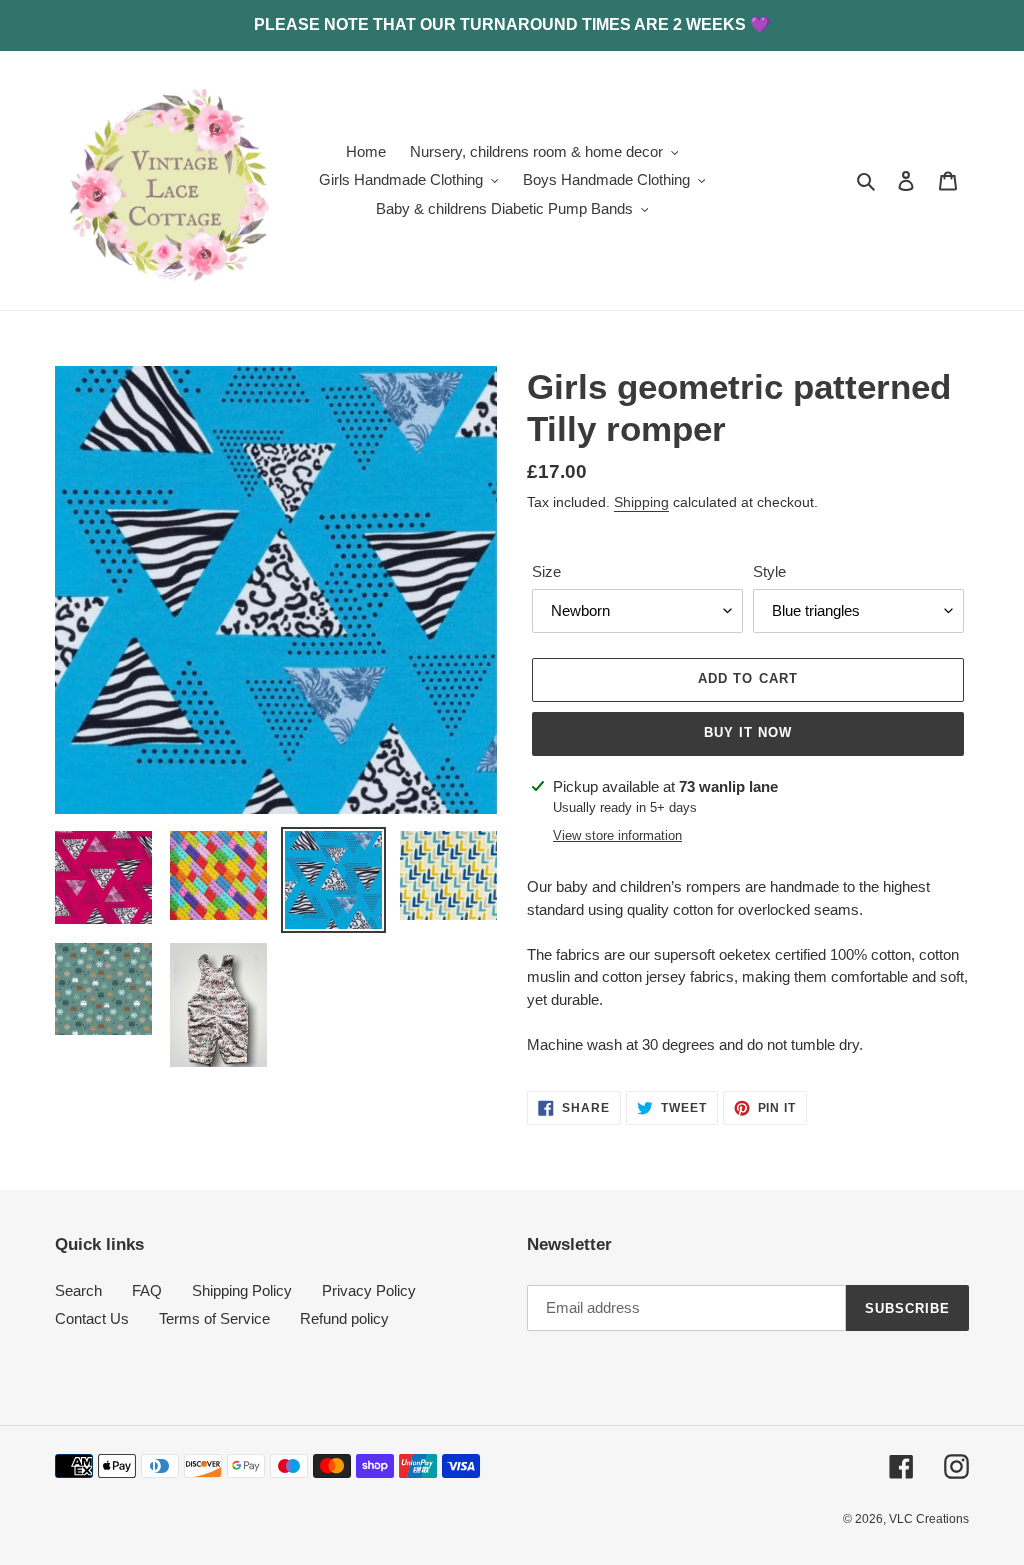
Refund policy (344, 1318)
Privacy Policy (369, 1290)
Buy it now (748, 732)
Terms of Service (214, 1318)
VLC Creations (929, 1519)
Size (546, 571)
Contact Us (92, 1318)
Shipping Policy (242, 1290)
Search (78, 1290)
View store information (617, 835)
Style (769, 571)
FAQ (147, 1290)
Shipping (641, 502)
......
Pictures stay out; print everything else in the data exactly.

Refund policy (344, 1318)
Privacy Policy (369, 1290)
Buy it now (748, 732)
Terms of Service (214, 1318)
VLC Creations (929, 1519)
Size (546, 571)
Contact Us (92, 1318)
Shipping Policy (242, 1290)
Search (78, 1290)
View store information (617, 835)
Style (769, 571)
FAQ (147, 1290)
Shipping (641, 502)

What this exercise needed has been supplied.